<ヤクルト6-4広島>◇3日◇神宮
3冠王よりも欲しいものがある。ヤクルト山田哲人内野手(24)が、7回2死三塁から決勝の31号2ランを放った。7月26日の阪神戦(甲子園)以来、7試合ぶりの1発でチームの連敗を「7」で止めた。これで打点はリーグトップの「79」。打率は3割3分4厘で巨人坂本に2厘差の2位。本塁打数は、DeNA筒香に2本差の2位。タイトル総なめも夢ではないが、「十分でしょ。今の数字に大満足」と、人ごとの様子だった。
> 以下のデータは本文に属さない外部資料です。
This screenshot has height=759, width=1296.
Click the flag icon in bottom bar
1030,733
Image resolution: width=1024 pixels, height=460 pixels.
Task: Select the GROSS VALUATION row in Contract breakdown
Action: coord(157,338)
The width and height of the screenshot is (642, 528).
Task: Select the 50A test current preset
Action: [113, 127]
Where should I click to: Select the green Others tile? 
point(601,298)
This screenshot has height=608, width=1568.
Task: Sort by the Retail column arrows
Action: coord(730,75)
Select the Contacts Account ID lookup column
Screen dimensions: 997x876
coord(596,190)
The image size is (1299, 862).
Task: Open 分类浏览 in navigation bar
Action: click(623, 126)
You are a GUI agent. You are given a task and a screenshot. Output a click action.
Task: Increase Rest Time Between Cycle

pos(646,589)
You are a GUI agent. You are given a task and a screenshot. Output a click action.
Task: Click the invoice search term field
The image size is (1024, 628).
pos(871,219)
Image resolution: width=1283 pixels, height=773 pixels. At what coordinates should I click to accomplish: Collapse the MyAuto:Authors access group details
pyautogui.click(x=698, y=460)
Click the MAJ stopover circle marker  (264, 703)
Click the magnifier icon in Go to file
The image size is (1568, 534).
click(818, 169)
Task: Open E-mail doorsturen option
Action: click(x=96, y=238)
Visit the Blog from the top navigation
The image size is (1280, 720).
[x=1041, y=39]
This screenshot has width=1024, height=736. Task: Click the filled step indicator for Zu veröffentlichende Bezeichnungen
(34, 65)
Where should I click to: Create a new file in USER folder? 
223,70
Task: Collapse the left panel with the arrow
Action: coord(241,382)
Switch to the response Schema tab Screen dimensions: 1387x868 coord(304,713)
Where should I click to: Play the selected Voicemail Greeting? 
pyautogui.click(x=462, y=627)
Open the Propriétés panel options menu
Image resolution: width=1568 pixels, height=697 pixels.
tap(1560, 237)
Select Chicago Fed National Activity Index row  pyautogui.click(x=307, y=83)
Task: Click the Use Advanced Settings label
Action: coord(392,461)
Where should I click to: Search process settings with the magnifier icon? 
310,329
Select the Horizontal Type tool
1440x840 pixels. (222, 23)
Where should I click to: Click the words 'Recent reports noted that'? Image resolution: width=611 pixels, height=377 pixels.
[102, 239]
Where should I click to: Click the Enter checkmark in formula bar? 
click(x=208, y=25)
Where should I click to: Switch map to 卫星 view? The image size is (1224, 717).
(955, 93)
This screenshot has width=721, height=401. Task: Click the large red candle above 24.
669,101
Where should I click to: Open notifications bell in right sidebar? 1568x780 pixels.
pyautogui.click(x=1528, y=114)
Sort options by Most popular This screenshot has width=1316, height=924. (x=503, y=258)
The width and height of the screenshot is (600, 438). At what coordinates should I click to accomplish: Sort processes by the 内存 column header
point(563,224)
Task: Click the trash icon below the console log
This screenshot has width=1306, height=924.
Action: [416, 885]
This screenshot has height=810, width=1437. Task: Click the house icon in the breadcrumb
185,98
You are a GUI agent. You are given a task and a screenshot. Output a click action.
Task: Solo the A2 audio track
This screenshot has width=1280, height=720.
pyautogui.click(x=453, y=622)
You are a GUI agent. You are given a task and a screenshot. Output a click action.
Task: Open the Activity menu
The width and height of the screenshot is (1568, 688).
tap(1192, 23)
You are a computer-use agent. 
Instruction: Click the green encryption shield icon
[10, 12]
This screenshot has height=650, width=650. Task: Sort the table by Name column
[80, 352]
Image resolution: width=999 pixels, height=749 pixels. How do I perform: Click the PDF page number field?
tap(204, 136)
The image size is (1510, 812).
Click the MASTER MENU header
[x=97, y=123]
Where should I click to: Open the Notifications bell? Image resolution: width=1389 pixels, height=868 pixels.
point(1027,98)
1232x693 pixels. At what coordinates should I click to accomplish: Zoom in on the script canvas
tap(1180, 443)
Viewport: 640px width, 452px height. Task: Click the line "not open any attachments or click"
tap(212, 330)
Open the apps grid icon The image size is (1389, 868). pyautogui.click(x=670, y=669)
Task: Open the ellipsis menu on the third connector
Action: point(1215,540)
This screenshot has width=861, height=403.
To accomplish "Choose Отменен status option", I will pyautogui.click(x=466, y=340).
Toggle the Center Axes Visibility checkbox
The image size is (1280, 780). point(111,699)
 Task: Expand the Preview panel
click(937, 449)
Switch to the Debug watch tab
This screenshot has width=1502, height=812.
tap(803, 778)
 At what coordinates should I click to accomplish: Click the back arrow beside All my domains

「長打よりも単打狙ってます」とすぐさま言った。目先の課題は、あと4個に迫った30盗塁。史上初の2年連続のトリプルスリー達成へ、本塁打部門はクリアした。残すは「3割」「30盗塁」。変動制の打率は抜きにして、今の山田には走ることしか頭にはない。「自分はみんなと目指しているところは違うので」と、誰も踏み入れたことのない領域へ突き進む。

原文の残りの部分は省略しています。